___ DATA FOR PROCESSING ___

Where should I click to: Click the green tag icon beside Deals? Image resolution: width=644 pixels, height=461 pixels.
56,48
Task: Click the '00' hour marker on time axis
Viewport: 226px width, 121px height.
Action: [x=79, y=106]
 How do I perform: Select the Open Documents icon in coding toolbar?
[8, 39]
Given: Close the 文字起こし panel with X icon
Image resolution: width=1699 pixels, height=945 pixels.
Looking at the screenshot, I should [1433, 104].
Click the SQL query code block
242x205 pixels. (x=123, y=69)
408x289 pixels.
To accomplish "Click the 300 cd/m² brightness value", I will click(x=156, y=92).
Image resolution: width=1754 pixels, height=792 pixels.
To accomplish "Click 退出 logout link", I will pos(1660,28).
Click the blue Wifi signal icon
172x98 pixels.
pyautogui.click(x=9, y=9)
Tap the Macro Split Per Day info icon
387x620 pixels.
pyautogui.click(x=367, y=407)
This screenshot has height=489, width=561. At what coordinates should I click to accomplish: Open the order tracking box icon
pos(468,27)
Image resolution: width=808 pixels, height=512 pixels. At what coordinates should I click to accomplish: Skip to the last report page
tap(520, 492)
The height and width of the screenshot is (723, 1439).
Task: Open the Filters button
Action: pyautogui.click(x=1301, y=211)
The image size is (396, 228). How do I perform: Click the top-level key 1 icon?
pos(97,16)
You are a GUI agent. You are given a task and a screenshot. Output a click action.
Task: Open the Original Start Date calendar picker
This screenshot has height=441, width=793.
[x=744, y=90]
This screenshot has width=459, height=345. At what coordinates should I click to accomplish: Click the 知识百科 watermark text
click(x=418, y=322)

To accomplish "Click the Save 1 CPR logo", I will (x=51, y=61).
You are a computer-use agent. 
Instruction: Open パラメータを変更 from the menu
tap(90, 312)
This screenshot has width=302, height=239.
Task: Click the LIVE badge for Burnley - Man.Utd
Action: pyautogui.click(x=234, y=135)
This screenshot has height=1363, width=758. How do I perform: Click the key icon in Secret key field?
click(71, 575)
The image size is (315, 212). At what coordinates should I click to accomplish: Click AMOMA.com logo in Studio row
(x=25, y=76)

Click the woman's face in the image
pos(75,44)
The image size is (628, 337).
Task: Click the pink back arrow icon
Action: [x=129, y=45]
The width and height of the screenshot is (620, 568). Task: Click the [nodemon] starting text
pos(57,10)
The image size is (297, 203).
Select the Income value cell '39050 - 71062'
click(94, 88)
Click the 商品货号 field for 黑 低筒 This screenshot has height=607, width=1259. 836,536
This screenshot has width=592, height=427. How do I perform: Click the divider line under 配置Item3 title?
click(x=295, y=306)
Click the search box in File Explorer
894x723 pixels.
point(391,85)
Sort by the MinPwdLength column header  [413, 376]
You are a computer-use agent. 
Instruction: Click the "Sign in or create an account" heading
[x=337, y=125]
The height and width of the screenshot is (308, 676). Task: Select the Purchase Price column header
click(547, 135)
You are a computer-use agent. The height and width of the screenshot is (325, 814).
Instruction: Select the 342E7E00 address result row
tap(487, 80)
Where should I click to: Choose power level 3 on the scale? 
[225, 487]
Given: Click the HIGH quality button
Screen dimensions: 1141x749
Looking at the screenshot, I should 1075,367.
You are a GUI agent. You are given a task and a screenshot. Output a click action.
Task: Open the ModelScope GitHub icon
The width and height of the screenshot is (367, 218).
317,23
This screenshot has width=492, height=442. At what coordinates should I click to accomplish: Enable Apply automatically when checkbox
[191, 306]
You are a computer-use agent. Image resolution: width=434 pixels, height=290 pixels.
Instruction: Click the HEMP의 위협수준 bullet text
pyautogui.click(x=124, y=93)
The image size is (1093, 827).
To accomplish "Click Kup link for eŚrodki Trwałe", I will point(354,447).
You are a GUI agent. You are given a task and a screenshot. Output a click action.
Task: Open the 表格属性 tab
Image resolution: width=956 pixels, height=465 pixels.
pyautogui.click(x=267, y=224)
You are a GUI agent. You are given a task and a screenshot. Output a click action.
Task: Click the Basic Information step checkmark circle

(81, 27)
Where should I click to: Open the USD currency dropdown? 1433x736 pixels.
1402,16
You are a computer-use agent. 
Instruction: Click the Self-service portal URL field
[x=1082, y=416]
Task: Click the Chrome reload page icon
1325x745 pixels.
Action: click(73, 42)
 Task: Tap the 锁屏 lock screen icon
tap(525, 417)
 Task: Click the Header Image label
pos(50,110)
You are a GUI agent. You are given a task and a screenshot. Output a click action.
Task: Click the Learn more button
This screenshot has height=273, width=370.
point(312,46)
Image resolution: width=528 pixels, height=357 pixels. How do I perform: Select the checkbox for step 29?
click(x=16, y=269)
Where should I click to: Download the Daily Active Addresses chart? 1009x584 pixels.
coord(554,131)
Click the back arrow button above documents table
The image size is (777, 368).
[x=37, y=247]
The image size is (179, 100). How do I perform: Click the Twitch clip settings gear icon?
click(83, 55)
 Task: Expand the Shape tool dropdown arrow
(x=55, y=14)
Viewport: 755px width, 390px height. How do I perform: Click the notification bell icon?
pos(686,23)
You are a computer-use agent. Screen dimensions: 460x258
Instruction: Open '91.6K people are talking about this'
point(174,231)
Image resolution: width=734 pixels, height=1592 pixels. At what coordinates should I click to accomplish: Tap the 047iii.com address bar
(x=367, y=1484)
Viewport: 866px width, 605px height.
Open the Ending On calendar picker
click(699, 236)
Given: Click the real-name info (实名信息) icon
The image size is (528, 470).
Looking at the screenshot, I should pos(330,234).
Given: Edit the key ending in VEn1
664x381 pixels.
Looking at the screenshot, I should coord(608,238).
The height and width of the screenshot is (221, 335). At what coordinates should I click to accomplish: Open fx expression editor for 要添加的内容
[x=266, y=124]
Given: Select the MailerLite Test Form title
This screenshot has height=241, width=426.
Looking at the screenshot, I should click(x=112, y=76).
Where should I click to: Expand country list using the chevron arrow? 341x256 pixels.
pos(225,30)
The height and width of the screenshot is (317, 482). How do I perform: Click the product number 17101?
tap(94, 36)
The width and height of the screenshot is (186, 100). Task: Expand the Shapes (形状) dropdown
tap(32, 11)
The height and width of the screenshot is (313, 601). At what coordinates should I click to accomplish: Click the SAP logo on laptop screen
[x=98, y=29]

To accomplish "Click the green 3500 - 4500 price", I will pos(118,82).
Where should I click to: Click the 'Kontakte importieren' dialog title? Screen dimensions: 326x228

___

[EXERCISE DIRECTIONS] Among the lines above, find the one with "Viewport: 755px width, 390px" and the one with "Given: Edit the key ending in VEn1". Quote both and everything between them, exactly.

[TASK ANSWER]
Viewport: 755px width, 390px height. How do I perform: Click the notification bell icon?
pos(686,23)
You are a computer-use agent. Screen dimensions: 460x258
Instruction: Open '91.6K people are talking about this'
point(174,231)
Image resolution: width=734 pixels, height=1592 pixels. At what coordinates should I click to accomplish: Tap the 047iii.com address bar
(x=367, y=1484)
Viewport: 866px width, 605px height.
Open the Ending On calendar picker
click(699, 236)
Given: Click the real-name info (实名信息) icon
The image size is (528, 470).
Looking at the screenshot, I should pos(330,234).
Given: Edit the key ending in VEn1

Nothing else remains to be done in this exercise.